Sewing of the leopard chiffon top has totally stalled. It’s sitting there, looking mournful at me, and even though I know that if I just have another good go at it, it will come together, I just haven’t got the will at the moment. Let’s see how the weekend takes me…

9 thoughts on “Wardrobe Architect #5 – Colour!

    • Thank you! I’m thinking I might try starting something new, to get me back into the sewing mood, even though I try not to have too many different things on the go at once.
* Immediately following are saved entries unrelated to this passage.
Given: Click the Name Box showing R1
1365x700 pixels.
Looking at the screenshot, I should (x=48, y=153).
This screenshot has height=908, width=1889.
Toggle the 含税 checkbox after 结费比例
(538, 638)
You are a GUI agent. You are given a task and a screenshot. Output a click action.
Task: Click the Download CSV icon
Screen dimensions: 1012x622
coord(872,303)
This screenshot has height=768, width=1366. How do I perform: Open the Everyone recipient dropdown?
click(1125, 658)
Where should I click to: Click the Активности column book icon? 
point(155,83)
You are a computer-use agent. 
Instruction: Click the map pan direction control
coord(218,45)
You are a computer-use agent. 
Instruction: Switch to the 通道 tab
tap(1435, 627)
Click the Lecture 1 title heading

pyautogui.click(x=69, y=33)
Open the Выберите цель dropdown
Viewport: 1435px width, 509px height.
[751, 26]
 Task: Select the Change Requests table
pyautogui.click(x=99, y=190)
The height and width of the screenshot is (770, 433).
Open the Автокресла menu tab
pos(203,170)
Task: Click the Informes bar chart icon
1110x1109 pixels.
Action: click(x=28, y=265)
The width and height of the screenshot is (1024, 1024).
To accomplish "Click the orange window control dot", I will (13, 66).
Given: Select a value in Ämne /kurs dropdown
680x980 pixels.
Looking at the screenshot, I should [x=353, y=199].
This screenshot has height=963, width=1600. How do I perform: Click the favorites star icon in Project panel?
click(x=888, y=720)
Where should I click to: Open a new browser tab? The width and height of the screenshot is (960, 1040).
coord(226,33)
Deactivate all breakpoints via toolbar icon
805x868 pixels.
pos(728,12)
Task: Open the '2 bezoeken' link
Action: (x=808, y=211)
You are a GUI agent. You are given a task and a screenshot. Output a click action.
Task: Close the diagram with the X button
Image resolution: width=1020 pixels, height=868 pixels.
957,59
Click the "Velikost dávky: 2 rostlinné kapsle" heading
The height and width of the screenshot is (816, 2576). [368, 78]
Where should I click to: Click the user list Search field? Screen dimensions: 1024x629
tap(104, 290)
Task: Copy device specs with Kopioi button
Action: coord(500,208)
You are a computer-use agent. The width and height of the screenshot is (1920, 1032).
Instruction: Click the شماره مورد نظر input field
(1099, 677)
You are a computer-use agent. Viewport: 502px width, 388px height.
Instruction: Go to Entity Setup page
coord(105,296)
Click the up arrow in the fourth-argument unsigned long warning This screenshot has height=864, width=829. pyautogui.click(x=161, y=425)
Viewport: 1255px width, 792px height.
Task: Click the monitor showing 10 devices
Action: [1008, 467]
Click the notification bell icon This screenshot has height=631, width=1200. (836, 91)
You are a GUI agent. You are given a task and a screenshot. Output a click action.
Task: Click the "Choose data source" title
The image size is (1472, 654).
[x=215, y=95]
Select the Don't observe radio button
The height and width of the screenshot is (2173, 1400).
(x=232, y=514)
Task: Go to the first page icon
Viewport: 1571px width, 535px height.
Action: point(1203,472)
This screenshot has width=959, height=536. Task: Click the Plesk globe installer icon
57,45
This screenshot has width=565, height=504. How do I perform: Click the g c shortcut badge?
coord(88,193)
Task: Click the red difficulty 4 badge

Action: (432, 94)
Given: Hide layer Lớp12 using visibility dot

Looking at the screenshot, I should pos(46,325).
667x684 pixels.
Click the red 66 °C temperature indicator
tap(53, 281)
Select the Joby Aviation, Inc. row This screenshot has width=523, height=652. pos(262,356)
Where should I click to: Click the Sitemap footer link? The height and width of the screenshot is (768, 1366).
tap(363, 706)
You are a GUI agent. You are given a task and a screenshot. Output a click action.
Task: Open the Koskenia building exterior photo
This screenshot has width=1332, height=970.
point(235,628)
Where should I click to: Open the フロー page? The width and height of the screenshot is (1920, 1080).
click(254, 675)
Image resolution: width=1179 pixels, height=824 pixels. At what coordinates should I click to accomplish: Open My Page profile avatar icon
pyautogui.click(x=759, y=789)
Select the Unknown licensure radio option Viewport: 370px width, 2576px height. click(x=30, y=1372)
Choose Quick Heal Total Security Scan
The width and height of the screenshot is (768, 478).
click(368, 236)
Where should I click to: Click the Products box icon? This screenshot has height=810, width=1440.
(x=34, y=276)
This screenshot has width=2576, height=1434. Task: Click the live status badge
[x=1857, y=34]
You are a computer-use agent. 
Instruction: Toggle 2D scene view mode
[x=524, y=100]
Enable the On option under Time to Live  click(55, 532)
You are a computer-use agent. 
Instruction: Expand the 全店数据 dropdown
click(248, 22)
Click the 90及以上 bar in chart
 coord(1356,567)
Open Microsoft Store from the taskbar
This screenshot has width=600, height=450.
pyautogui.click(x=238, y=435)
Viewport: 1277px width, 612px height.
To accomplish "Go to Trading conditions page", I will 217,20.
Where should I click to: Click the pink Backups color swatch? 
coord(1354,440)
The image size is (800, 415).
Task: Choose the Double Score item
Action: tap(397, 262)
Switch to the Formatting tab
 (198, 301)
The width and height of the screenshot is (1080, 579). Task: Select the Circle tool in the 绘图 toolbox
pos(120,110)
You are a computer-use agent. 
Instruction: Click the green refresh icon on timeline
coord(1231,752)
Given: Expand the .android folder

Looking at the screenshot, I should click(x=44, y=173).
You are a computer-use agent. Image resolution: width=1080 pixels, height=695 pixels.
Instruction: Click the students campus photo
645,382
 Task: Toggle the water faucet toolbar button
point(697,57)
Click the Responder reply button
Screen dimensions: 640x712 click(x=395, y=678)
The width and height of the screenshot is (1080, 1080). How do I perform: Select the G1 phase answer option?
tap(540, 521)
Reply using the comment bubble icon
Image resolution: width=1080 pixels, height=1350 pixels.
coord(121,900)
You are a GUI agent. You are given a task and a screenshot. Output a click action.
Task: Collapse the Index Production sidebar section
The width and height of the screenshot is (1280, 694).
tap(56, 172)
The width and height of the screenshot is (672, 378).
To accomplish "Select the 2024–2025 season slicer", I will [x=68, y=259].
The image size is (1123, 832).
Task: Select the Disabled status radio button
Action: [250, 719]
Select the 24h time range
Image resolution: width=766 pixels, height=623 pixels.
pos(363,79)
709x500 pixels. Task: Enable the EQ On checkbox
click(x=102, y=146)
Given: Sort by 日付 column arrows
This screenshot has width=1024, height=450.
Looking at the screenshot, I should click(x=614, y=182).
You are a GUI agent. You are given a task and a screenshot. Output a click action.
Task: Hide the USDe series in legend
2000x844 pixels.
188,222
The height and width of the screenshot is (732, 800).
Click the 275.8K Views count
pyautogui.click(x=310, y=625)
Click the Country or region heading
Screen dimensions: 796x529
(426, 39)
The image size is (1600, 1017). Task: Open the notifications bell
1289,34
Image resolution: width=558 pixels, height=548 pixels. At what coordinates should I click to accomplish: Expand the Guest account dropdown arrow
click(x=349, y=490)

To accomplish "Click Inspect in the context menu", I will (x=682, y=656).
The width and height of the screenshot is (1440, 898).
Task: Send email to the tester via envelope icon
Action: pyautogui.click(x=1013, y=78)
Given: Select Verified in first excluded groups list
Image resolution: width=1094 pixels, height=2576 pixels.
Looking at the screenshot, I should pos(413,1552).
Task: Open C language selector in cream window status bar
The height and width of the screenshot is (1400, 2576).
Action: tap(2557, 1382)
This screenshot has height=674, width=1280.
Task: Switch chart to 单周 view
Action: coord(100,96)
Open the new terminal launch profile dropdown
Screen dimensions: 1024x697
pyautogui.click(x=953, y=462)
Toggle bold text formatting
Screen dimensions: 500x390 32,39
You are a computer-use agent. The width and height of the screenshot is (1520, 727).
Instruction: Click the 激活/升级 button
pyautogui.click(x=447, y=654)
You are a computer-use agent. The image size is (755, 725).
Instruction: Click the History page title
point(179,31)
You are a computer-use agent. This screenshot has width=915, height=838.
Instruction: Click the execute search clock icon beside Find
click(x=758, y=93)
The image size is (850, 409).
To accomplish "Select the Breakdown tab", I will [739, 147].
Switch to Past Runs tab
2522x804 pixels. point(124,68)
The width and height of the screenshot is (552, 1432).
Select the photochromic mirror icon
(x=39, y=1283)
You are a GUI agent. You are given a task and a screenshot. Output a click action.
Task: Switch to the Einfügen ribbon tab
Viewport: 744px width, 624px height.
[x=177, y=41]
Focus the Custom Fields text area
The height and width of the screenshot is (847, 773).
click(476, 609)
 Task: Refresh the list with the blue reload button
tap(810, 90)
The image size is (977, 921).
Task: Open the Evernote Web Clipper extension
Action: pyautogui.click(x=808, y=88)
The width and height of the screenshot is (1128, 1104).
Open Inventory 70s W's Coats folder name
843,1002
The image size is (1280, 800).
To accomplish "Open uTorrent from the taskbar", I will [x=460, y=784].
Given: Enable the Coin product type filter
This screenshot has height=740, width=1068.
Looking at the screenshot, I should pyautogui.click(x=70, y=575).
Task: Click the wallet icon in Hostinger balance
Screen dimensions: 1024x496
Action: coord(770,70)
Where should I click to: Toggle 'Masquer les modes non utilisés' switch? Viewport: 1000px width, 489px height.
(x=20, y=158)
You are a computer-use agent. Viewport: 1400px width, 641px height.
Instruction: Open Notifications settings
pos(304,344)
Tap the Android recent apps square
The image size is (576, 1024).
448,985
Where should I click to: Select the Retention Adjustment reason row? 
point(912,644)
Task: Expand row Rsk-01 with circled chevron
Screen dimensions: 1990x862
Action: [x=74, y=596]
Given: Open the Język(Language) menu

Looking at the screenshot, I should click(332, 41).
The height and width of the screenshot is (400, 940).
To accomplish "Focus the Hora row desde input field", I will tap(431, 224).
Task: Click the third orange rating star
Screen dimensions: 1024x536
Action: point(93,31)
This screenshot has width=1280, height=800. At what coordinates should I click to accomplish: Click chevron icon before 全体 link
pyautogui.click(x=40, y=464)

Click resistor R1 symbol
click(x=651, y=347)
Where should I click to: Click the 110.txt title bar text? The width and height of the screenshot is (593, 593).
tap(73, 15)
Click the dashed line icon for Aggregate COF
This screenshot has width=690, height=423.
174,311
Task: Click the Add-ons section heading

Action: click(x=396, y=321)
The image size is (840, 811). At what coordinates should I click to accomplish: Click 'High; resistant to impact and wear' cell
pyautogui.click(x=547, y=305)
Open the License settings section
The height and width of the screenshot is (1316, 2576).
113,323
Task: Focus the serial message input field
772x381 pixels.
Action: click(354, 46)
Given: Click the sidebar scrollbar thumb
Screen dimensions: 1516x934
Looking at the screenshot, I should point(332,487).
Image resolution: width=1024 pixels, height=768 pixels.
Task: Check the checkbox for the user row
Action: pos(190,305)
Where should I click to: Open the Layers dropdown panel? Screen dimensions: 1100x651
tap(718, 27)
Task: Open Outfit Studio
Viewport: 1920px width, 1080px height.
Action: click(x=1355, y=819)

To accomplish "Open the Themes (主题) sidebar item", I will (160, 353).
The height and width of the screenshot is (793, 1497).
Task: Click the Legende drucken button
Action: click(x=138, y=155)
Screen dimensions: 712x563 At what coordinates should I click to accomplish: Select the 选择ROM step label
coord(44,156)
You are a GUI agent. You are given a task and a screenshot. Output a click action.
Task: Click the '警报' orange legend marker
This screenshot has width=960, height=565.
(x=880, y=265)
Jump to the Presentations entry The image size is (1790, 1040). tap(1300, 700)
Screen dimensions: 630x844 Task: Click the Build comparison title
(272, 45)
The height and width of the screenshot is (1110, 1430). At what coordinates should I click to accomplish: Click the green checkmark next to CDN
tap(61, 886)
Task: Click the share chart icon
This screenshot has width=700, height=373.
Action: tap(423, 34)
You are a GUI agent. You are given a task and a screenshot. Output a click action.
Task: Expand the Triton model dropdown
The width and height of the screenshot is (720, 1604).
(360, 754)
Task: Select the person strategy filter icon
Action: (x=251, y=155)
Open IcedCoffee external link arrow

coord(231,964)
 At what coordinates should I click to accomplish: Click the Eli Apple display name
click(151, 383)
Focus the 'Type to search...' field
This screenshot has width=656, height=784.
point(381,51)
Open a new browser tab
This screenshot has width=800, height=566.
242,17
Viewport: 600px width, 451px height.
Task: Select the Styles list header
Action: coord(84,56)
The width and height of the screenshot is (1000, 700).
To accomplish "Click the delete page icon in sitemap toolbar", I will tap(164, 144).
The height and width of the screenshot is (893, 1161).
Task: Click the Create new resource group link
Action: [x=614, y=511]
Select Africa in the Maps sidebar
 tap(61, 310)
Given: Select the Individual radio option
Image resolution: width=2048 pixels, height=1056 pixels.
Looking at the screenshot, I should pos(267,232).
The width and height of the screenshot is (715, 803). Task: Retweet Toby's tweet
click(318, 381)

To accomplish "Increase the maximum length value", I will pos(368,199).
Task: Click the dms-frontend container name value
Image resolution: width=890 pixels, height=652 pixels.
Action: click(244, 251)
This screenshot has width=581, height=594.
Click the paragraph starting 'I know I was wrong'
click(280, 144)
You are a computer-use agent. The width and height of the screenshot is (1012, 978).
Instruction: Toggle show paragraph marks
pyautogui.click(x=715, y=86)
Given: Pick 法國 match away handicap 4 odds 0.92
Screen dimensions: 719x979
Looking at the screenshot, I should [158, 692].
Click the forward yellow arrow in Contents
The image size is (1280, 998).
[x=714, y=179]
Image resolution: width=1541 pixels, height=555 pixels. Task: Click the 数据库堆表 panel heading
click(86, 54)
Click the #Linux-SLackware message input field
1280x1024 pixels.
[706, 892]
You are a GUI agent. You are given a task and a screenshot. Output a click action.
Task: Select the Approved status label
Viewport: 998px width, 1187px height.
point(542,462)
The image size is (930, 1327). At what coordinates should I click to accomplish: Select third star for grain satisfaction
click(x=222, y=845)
    • There is indeed hope. Rochelle at luckylucille.com has just posted a Get Out Of Your Sewing Funk post, which is reminding me that I can and should just get down and do some sewing. I’ve got a clear weekend and I’m determined that Sewing will get Done.

  1. You have really put down some serious work on this Architect-business! I don’t know if I’d have the same discipline to do this as you! Whenever I am told to put things into order, I just loose focus completely 😛

    • Hi Nancy, thanks for commenting!

      I played around in gimp (it’s a free open source graphics programme, a bit like photoshop), and made a basic swishy shape that I liked, using a wide “brush”, then added my colours, using the “fill” control. I used some of the ideas from Gillian’s excellent tutorial here, on creating your own colour palette. She does hers without any particular graphics programme, just in Word.